According to Yusupova, the FSB also intimidated journalists covering Rossinskaya’s trial. “There was a local journalist who came to every hearing — a nice young woman. We got to know each other and chatted in the hallway before court sessions,” Yusupova said. “Then one day she just vanished. My husband, Sergey [Rossinskaya’s stepfather], called her and said, ‘Hey, where’d you go? There’s another hearing tomorrow.’ And she just said, ‘Sorry, I can’t,’ and that was it.” Yusupova said the same FSB officer threatened the journalist with arrest, though Bereg was unable to independently confirm this.

Rossinskaya’s family is currently raising money to pay off her 320,000-ruble ($4,100) fine.

* * *

In October 2022, several Russian and Ukrainian volunteers, speaking anonymously, told Mediazona that they suspected Rossinskaya of having ties to the FSB. They noted that Russian troops allowed members of the Army of Beauties to enter occupied territories even when pro-war activists were going missing there.

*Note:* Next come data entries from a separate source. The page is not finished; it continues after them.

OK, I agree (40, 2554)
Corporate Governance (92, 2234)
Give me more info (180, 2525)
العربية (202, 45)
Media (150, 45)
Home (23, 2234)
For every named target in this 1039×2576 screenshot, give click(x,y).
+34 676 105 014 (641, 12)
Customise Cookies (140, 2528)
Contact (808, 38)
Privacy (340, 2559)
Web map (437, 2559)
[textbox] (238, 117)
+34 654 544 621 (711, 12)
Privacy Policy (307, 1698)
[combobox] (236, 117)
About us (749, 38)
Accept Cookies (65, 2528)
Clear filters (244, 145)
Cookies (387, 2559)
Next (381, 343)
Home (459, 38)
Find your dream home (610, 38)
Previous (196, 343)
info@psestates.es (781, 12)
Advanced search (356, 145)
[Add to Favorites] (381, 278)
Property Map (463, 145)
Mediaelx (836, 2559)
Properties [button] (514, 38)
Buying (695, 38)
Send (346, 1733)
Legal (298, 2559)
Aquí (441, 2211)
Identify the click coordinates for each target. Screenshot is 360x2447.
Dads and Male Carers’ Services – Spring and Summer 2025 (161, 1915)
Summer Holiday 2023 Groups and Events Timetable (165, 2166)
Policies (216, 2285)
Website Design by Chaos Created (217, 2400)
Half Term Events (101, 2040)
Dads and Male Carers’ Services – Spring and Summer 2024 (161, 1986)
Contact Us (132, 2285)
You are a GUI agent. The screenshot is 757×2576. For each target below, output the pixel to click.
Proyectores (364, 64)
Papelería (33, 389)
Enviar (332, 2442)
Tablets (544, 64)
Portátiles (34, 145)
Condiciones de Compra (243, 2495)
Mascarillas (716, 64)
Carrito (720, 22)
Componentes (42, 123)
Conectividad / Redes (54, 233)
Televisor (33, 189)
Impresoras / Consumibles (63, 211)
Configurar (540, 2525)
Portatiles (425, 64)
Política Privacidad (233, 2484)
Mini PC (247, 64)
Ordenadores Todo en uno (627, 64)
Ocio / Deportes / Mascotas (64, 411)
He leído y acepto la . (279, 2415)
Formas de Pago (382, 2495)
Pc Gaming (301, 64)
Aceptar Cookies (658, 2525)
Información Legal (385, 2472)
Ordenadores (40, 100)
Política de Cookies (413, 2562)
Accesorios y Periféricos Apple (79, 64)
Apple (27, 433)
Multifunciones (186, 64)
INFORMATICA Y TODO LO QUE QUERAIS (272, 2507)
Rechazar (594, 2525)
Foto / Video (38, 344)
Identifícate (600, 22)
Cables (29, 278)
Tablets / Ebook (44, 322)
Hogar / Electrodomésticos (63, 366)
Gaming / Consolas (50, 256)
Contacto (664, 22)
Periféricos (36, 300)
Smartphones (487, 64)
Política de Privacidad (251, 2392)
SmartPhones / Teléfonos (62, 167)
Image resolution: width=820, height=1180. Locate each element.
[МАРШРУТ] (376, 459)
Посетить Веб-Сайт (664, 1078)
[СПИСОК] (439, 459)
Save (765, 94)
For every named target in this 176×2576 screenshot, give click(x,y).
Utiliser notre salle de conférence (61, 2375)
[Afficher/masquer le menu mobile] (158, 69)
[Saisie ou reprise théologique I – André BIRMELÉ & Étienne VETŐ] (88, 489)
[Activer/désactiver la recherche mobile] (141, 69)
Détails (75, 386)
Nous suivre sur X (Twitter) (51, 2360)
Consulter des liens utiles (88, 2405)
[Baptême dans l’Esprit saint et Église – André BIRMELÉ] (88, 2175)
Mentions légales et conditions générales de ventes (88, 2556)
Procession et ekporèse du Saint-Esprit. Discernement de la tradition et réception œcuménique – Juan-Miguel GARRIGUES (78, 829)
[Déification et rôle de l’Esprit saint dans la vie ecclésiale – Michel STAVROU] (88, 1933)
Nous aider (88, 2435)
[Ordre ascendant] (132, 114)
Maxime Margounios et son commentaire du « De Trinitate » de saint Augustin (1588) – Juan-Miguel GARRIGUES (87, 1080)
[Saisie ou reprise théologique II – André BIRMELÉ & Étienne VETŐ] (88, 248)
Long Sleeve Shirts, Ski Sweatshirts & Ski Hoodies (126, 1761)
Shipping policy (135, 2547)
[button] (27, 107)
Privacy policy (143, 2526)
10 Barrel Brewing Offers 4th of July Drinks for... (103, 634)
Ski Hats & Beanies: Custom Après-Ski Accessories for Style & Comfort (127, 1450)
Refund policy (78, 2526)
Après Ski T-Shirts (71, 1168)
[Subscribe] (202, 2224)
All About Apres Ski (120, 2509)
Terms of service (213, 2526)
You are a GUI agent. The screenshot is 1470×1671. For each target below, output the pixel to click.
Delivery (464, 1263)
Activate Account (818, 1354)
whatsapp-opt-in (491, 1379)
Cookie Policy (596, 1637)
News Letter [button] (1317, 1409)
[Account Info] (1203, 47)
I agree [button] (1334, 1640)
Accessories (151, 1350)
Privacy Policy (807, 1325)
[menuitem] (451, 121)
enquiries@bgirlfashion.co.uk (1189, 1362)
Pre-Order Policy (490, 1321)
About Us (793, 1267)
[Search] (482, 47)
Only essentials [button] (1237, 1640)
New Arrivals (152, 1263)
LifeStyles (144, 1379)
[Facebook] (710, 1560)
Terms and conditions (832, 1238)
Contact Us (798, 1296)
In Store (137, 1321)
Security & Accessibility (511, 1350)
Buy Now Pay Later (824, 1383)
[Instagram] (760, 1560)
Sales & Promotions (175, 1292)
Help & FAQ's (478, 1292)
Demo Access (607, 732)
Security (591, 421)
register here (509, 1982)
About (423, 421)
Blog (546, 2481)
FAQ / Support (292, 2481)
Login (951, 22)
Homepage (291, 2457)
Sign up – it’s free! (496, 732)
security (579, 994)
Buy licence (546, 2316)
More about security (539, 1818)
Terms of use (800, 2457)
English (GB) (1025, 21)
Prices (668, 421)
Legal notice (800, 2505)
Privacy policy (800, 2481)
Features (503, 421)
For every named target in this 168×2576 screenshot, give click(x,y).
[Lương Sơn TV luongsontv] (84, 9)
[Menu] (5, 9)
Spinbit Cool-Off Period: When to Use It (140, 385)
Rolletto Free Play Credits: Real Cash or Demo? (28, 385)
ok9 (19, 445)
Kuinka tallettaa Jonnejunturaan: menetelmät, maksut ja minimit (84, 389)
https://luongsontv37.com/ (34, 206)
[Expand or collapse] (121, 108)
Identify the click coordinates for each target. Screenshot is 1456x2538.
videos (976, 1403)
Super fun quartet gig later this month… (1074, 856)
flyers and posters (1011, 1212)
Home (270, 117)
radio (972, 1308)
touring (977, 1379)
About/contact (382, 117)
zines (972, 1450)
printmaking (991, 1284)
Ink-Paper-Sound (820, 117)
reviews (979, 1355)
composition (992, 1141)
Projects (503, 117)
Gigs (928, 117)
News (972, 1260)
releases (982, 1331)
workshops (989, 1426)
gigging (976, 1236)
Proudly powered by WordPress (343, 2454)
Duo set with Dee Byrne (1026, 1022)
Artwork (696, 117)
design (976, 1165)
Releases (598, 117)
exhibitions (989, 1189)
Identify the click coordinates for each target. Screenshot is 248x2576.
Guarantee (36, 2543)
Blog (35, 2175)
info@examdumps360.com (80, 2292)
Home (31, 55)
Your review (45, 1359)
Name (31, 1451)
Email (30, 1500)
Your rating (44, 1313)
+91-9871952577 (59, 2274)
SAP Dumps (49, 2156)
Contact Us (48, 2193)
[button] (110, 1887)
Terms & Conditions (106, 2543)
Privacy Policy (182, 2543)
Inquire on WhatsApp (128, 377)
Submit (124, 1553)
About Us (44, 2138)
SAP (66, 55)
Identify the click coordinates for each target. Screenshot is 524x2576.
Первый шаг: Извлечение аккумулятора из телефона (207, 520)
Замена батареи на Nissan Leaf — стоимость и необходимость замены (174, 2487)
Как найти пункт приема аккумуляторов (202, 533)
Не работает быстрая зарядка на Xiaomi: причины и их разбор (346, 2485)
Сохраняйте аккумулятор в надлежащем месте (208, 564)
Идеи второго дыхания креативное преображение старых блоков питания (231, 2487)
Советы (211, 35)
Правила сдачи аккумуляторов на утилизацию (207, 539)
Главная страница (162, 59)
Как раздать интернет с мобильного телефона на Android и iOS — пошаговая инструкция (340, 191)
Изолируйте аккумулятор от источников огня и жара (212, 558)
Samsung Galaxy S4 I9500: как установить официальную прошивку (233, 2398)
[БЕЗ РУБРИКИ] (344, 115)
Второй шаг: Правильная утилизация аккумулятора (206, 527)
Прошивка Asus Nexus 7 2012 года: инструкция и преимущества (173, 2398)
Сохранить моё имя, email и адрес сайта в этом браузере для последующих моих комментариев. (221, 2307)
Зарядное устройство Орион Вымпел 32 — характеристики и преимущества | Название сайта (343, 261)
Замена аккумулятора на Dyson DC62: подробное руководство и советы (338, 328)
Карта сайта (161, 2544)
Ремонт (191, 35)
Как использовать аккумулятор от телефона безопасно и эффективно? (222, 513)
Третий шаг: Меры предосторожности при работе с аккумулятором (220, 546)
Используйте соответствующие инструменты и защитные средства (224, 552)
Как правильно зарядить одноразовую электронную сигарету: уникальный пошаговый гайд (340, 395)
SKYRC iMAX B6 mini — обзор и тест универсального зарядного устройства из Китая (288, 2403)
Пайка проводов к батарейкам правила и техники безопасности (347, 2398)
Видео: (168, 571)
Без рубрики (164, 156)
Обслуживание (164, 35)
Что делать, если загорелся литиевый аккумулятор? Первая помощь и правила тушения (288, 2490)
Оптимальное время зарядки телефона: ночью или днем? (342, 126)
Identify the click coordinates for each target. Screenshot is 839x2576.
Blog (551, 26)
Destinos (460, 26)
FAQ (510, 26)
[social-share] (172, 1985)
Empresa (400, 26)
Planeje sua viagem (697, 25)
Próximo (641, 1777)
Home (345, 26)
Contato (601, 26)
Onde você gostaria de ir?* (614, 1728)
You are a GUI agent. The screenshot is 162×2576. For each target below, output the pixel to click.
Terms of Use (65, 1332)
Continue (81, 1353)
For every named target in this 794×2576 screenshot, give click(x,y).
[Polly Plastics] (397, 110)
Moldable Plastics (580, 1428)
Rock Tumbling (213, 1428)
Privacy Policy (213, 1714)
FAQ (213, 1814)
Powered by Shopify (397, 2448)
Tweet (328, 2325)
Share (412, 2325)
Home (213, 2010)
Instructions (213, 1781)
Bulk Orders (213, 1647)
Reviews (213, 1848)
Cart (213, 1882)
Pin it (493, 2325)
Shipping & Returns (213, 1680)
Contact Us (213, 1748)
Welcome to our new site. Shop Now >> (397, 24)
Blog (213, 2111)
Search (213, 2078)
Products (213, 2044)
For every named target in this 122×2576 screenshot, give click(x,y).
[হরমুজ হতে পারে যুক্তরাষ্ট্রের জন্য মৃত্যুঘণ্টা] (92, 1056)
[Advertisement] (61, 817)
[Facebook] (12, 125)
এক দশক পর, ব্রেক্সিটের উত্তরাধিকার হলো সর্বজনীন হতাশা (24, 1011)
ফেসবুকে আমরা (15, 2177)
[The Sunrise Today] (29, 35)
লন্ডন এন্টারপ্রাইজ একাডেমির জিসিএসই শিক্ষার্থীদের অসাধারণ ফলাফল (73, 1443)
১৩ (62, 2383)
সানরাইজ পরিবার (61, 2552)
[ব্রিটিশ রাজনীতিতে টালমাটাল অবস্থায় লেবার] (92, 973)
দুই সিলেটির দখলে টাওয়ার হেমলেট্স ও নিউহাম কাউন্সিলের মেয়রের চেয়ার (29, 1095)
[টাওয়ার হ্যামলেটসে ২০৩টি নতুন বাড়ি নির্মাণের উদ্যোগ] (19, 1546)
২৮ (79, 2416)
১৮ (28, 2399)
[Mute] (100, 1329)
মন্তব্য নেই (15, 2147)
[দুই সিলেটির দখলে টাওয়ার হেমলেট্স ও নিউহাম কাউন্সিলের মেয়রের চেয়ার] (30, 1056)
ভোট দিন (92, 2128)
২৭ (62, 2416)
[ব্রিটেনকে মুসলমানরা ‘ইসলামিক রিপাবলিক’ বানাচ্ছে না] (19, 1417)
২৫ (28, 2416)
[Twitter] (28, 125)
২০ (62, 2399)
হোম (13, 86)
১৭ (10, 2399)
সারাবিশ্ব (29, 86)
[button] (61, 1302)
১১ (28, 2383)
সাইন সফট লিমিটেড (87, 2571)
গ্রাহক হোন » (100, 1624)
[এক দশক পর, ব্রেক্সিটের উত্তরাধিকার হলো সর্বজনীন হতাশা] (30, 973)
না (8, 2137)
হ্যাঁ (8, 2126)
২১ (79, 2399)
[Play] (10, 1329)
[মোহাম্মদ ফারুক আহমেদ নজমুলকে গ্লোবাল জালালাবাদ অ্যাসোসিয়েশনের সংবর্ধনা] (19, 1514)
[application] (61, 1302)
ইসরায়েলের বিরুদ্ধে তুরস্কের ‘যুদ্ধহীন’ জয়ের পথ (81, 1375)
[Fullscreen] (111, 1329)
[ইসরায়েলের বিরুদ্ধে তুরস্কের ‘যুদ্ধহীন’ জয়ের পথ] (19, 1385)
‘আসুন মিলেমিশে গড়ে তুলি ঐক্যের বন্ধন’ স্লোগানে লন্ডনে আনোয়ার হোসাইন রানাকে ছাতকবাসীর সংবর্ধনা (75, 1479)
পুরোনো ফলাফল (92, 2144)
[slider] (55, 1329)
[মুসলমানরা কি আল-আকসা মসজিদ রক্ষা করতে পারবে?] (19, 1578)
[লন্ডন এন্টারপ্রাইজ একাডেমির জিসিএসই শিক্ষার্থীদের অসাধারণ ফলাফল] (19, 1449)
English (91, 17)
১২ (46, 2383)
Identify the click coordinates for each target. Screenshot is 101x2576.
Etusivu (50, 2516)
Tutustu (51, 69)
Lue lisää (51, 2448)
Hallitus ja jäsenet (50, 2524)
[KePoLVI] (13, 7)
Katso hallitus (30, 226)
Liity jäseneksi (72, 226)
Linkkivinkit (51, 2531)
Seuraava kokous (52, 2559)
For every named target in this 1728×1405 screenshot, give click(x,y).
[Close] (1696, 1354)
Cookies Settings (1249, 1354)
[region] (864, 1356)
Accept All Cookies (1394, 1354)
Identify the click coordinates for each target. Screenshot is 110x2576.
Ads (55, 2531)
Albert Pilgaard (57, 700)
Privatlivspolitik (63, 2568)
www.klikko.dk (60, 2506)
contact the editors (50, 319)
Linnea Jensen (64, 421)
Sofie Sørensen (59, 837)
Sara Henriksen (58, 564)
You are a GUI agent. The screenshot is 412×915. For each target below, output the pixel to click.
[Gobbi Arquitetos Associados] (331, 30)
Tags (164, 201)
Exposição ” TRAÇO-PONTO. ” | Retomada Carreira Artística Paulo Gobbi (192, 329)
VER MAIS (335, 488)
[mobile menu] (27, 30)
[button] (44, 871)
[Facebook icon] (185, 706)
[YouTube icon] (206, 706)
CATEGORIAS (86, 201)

Rossinskaya denied the accusations, saying she must have “gotten in someone’s way.” After her sentencing, feminist activist Daria Serenko wrote on Twitter:

I’m deeply ashamed that two years ago I gave in to the conspiracy panic about Nadine and her Army of Beauties possibly being connected to the cops or “shady” in some way. It doesn’t matter that I heard it from 20 different people — including some Ukrainian activists and Russian journalists. I think we all lost our minds back then and we were wrong. And honestly, things always seem “shady” when the work is that dangerous — because you just can’t talk openly about half of it.